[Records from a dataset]
- Opening Delimiter -
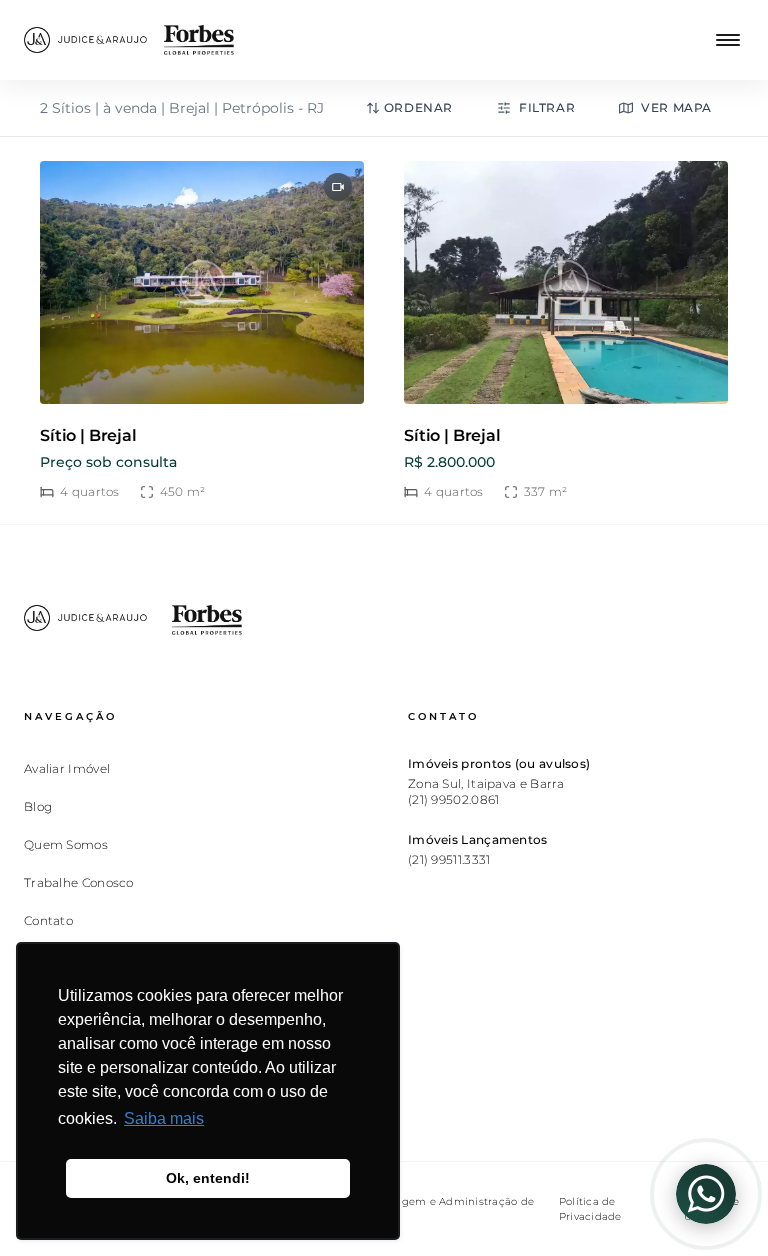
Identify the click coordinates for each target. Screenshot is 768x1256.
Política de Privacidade (590, 1209)
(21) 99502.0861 (454, 799)
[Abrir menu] (728, 40)
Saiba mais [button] (164, 1118)
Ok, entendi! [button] (208, 1178)
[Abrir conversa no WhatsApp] (706, 1194)
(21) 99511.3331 (449, 859)
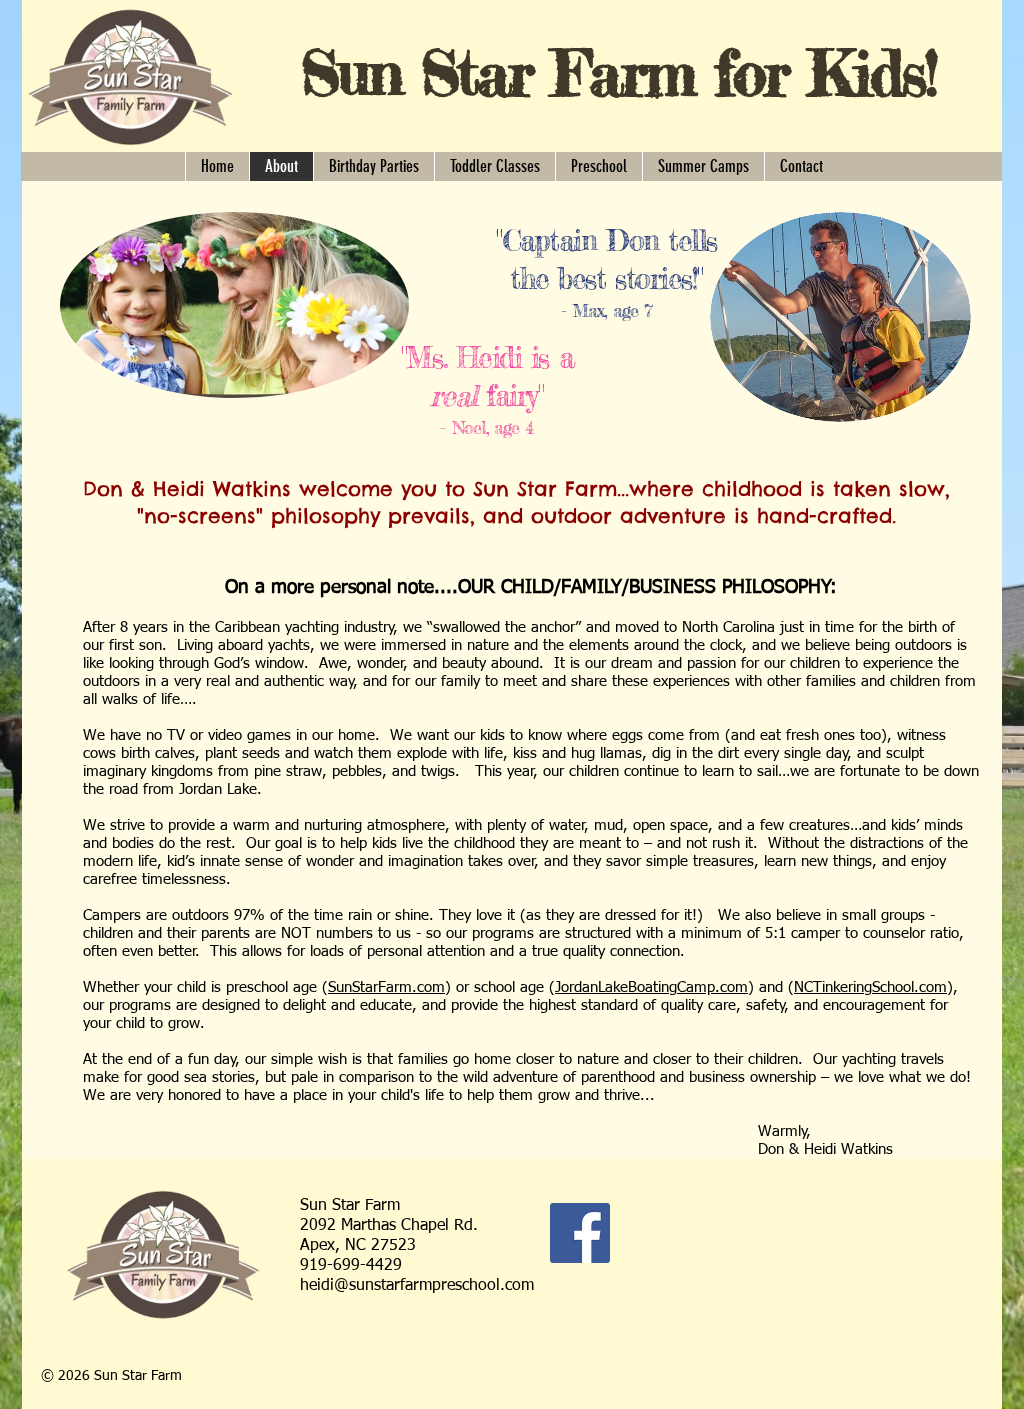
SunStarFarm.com (386, 987)
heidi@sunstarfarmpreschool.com (417, 1286)
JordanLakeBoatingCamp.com (651, 987)
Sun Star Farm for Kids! (618, 72)
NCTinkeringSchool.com (870, 987)
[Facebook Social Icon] (580, 1233)
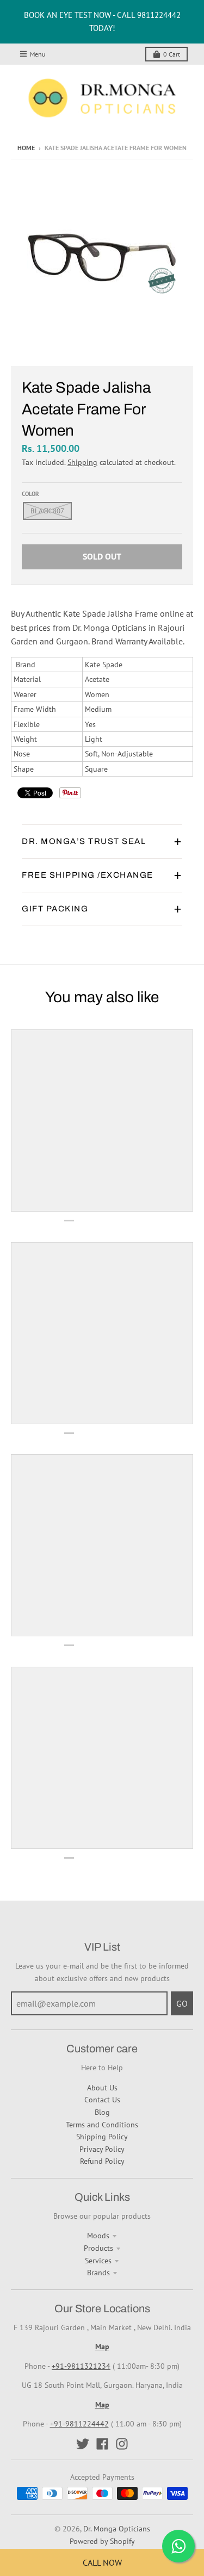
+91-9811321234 (81, 2366)
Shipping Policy (102, 2137)
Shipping (82, 462)
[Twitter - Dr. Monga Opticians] (82, 2443)
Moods (98, 2235)
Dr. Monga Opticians (116, 2529)
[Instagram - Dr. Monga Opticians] (121, 2443)
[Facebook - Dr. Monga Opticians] (102, 2443)
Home (26, 148)
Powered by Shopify (102, 2541)
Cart (171, 54)
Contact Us (102, 2100)
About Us (102, 2088)
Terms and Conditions (102, 2125)
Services (98, 2260)
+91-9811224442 (79, 2424)
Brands (98, 2272)
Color (30, 494)
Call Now (102, 2562)
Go (182, 2003)
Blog (102, 2112)
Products (98, 2248)
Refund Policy (102, 2161)
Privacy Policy (102, 2149)
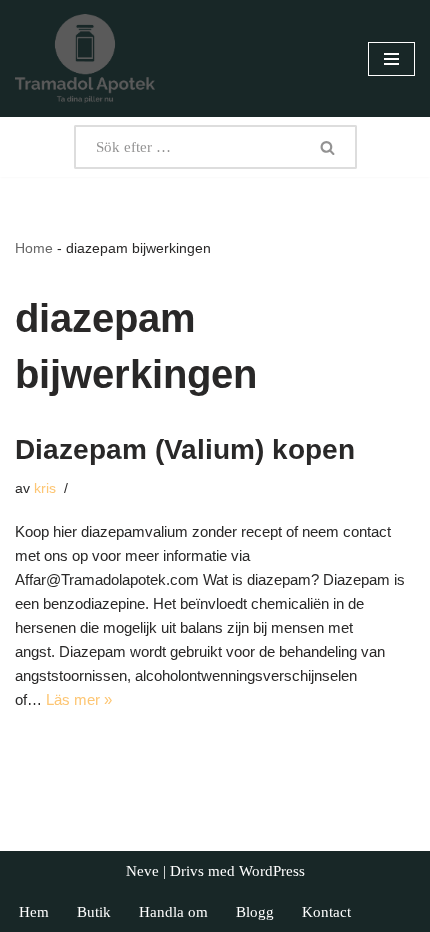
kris (45, 488)
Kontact (326, 912)
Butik (94, 912)
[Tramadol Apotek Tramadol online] (85, 58)
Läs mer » (79, 699)
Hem (34, 912)
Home (34, 248)
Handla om (173, 912)
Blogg (255, 912)
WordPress (272, 871)
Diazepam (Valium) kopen (185, 449)
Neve (142, 871)
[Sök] (328, 147)
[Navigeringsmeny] (391, 59)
- Closing Delimiter -
# WHAT TO PRODUCE
Respond with the exact lines above running from the one containing "JordanLakeBoatingCamp.com (651, 987)" to the one containing "Dr. Monga Opticians (116, 2529)", both ends kept and no pictures included.

# SOLUTION TO THE EXERCISE
JordanLakeBoatingCamp.com (651, 987)
Sun Star Farm for Kids! (618, 72)
NCTinkeringSchool.com (870, 987)
[Facebook Social Icon] (580, 1233)
+91-9811321234 (81, 2366)
Shipping Policy (102, 2137)
Shipping (82, 462)
[Twitter - Dr. Monga Opticians] (82, 2443)
Moods (98, 2235)
Dr. Monga Opticians (116, 2529)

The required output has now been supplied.